SMTS had invested £10m in a new factory in Oxfordshire, where the company was looking to adopt a car assembly line approach to timber frame construction. The drive towards computer data transfer, automation and even robotics has already meant that there are no longer any drawing boards at Stewart Milne, he noted. Structures were also becoming more engineered, he added.
According to Mr Dalgarno, who is also vice-chairman of the Timber Frame Industry Association, the future might even bring fully factory-finished timber frame panels – a development which would dovetail with the trend towards fewer skills being available on site and the increased emphasis on health and safety.
Home-grown opportunities
Timber frame provided an opportunity to use large quantities of home-grown as well as imported timbers, added Mr Dalgarno. SMTS, for example, had recently secured a major project with a holiday company that would entail using “major volumes of home-grown material”.
Dr Peter Bonfield, director of the Centre for Timber Technology and Construction and director of the Centre for Composites in Construction at the BRE, argued that innovations such as the climate change levy and landfill tax had ensured that, from the industry perspective, the environment was no longer “an ethereal debate”. BRE studies of the environmental impacts of a range of construction materials had yielded positive results for the timber sector. “In almost every construction element, timber comes out very favourably,” he told delegates. “We shouldn’t feel bad about using wood because wood is good.”

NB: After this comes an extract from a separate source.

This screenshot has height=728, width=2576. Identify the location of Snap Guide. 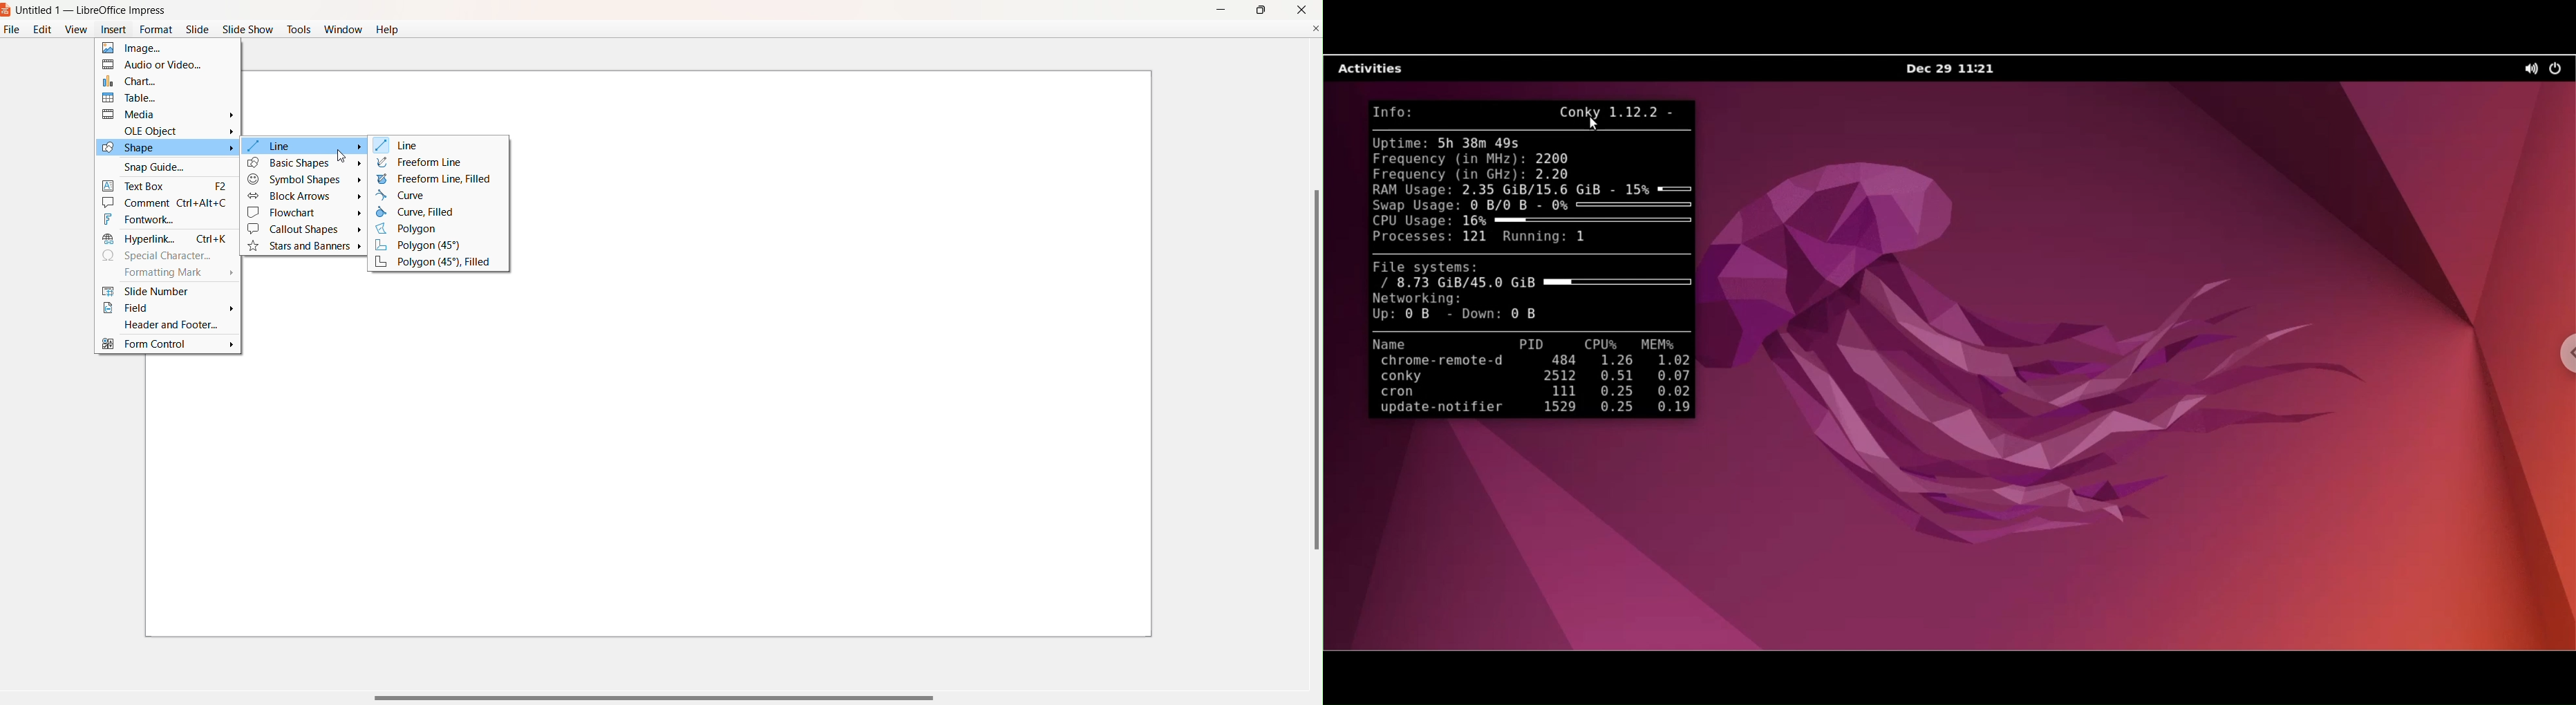
(160, 166).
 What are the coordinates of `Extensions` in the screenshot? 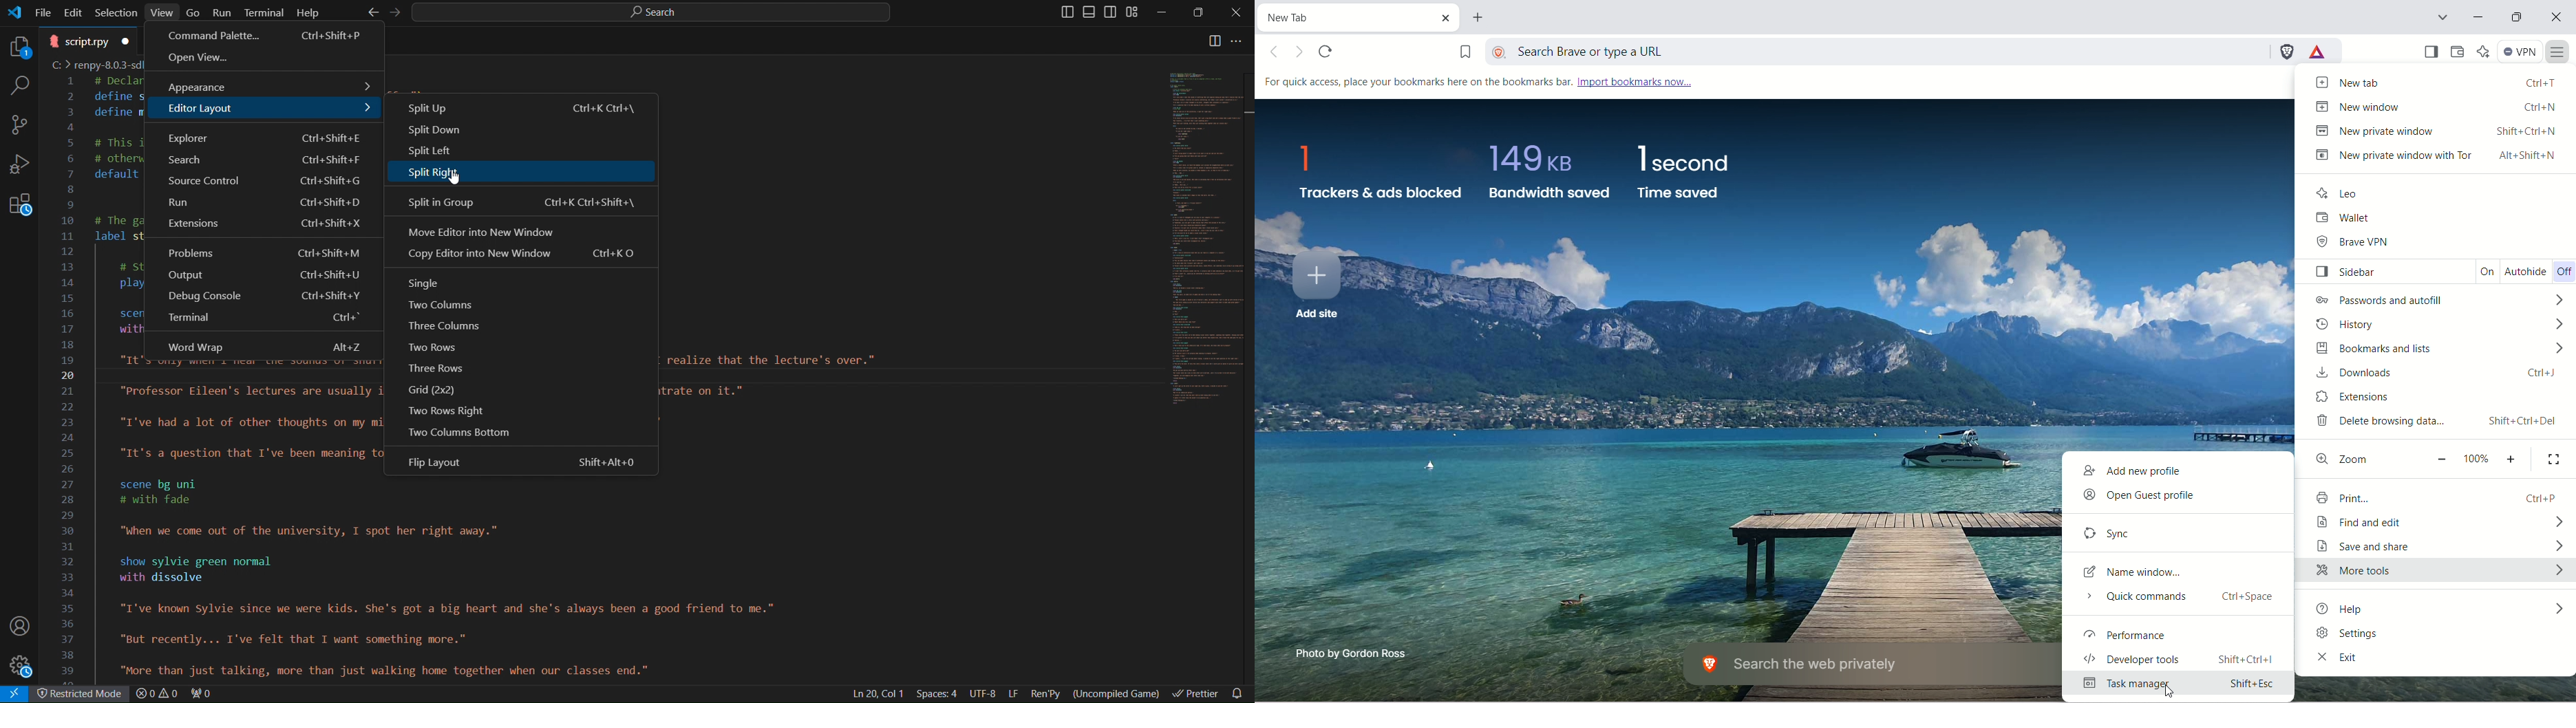 It's located at (20, 210).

The ‘ecopoints’ database constructed by BRE reduces all environmental factors to a single number that enables project leaders to modify plans in order to achieve the best balance between cost and the environment. “In general, if you reduce the environmental impact, you often reduce the environmental operating costs,” Dr Bonfield explained. While it had often been felt in the past that adherence to environmental principles would naturally lead to a higher overall project cost, “we have found that that is not necessarily the case,” he added.
Director of BRE Scotland Dr Stephen Garvin had earlier outlined the possible impact of climate change on the timber industry. He pointed to latest estimates that the UK climate would become between 2-3.5OC warmer within the next 80 years; other prospects included higher rainfall, more frequent hot summers, more intense winter precipitation events and more frequent storm surges.
Increased pest risk
With help from the UK Climate Impacts Programme, BRE has produced a report that identifies the potential impact of climate change on buildings. The main area of concern for timber construction is that warmer temperatures could encourage some pests in the UK and the spread of existing colonies of damaging pests, notably house longhorn beetles and termites. Dr Garvin urged the development of best practice guidance relating to pests and also recommended, for example, design of ducting to prevent free movement of pests and requirements to use pest resistant materials.
According to BRE, other potential timber-related impacts of climate change include weather tightness of doors and windows, and faster deterioration of glazing materials in joinery; deterioration of paints and coatings on timber joinery; flooding on timber ground floors, including risks associated with new level access thresholds; increased moisture attack on external timber joinery; and increased risk of internal condensation resulting in durability problems.
Dr Garvin told delegates: “The timber industry has a responsibility to respond to climate change for the structures we have.” Scoping research conducted by the BRE needed to be followed by structural programmes to address, for example, durability of materials and the effects of increased flooding, he added.